Interview with an organic vegetable here
Where and how to buy organic in London here
While foodies concerned with health (their own and that of the environment) would have noticed the price gap, the difference to their budget bottom line may be short lived as the organic market takes a dive.
Figures show that over the past year in the UK the amount of land dedicated to growing organic produce decreased, the number of organically reared livestock fell and the organic sales market as a whole contracted.
The downward trend began during the 2009 recession as middle income families — the largest consumer group in the organic market — dramatically reduced their spending on ‘luxury’ items.
The fall in demand has continued as consumer confidence remains weak and has led to a contraction of the UK’s organic market as a whole, down 1.5% by the start of 2013. This represents a decrease in market value of £1.67 billion to £1.64 billion.
With fewer products being purchased, the acreage of farmland dedicated to organic crop production has reduced. At the end of 2012, UK farmland classified as organic was down 7.4% compared to the previous year.
At the same time, farmers are refraining from committing new land to costly organic production, with conversion land (which must be managed organically for two years, before being approved as organic) dropping by 12.4% at the end of 2012.

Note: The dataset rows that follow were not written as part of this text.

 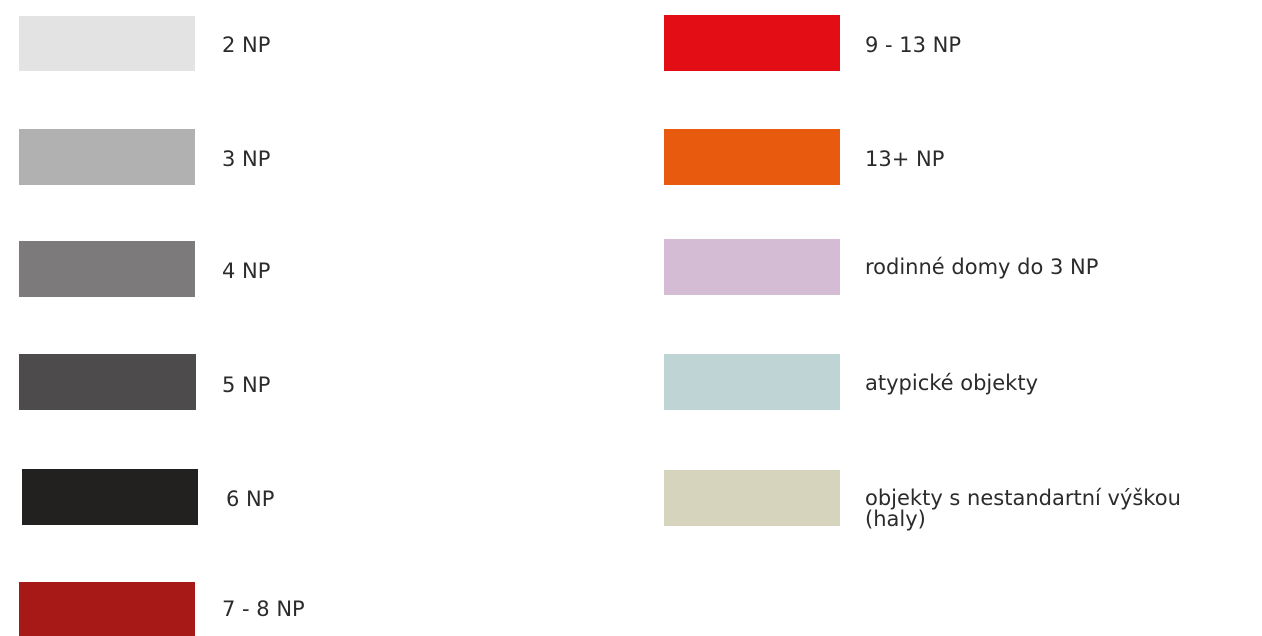 I want to click on legend-label: atypické objekty, so click(x=952, y=383).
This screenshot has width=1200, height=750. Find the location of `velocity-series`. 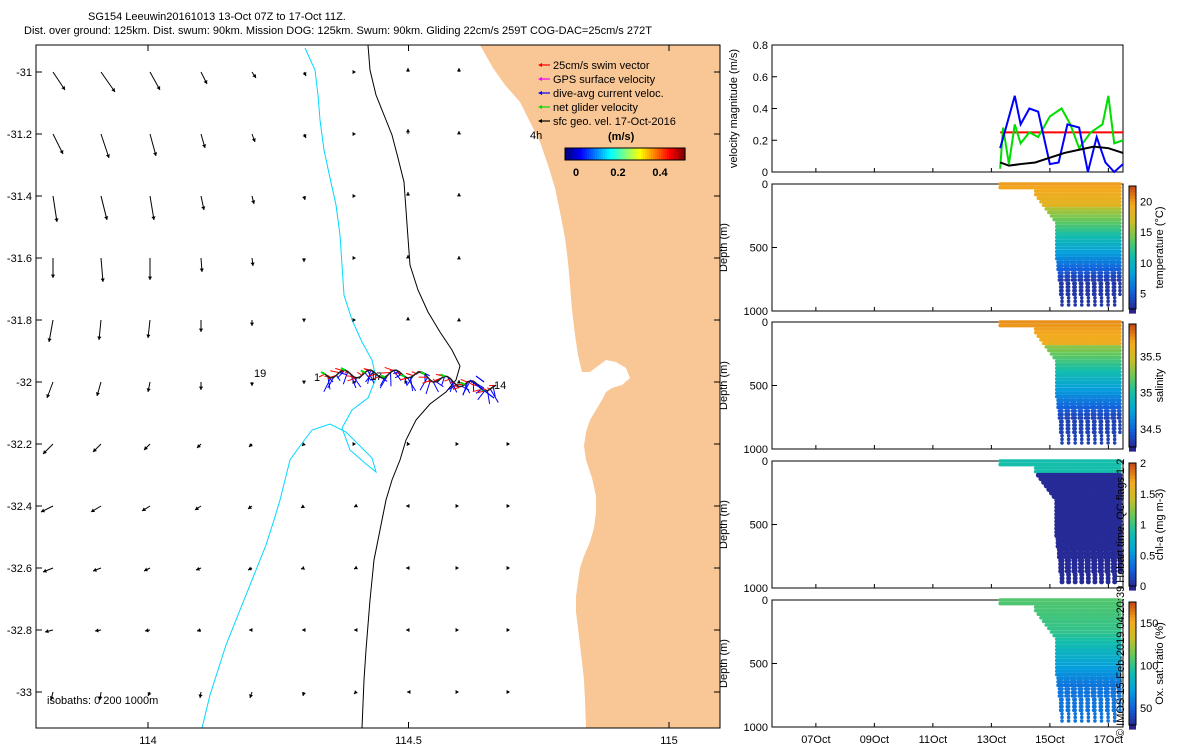

velocity-series is located at coordinates (1062, 156).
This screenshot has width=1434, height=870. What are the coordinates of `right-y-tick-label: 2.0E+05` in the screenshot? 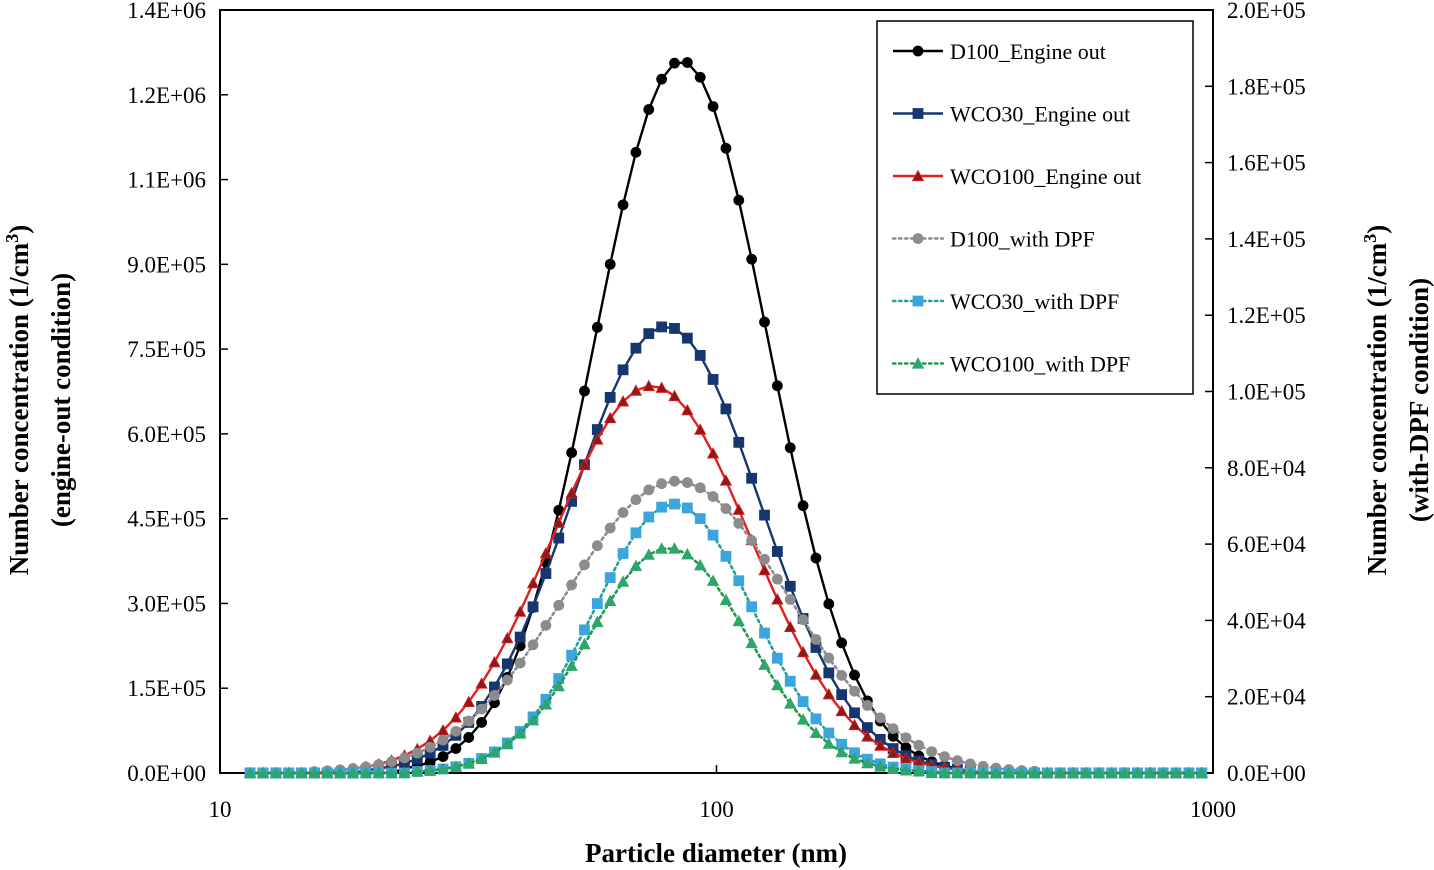 It's located at (1266, 12).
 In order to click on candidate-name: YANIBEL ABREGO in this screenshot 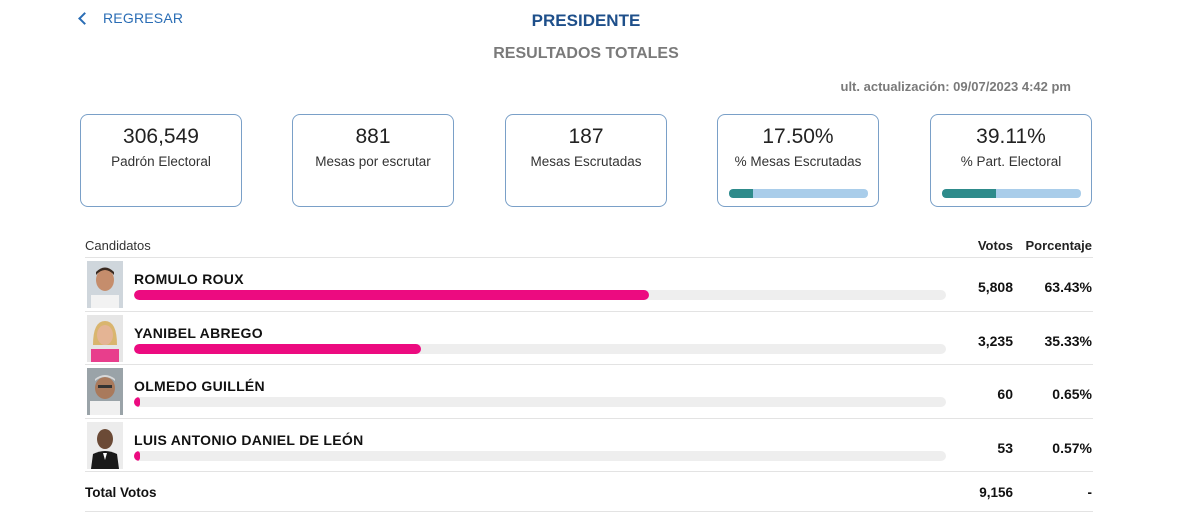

Similarly, fewer animals are being reared to organic standards. In 2008 there were over four million organically raised birds in the UK, but by the start of this year that number was down to just over two million.
At the opposite end of the scale, the revenue from organic farming in Australia is predicted to rise by 12.5% to $617 million by the end of the year.
Having identified organic farming in Australia as “a blossoming industry,” IBISWorld has forecast that “the industry will continue to grow strongly over the next five years” with revenues to rise 10.3% per annum over that period.
UK based Australians soon to return home will be hoping the market’s good fortune will be passed on to consumers through a reduction in shelf prices.
At present, organically grown foods in Australia are as much as 300% more expensive than other produce. Cost-of-living research from Suncorp Bank has shown that a basket of organic goods including bananas, eggs, mince and chicken breasts, would cost a consumer $100 versus $56 for regular items.
Over the course of a year organic buyers could spend more than $2300 extra.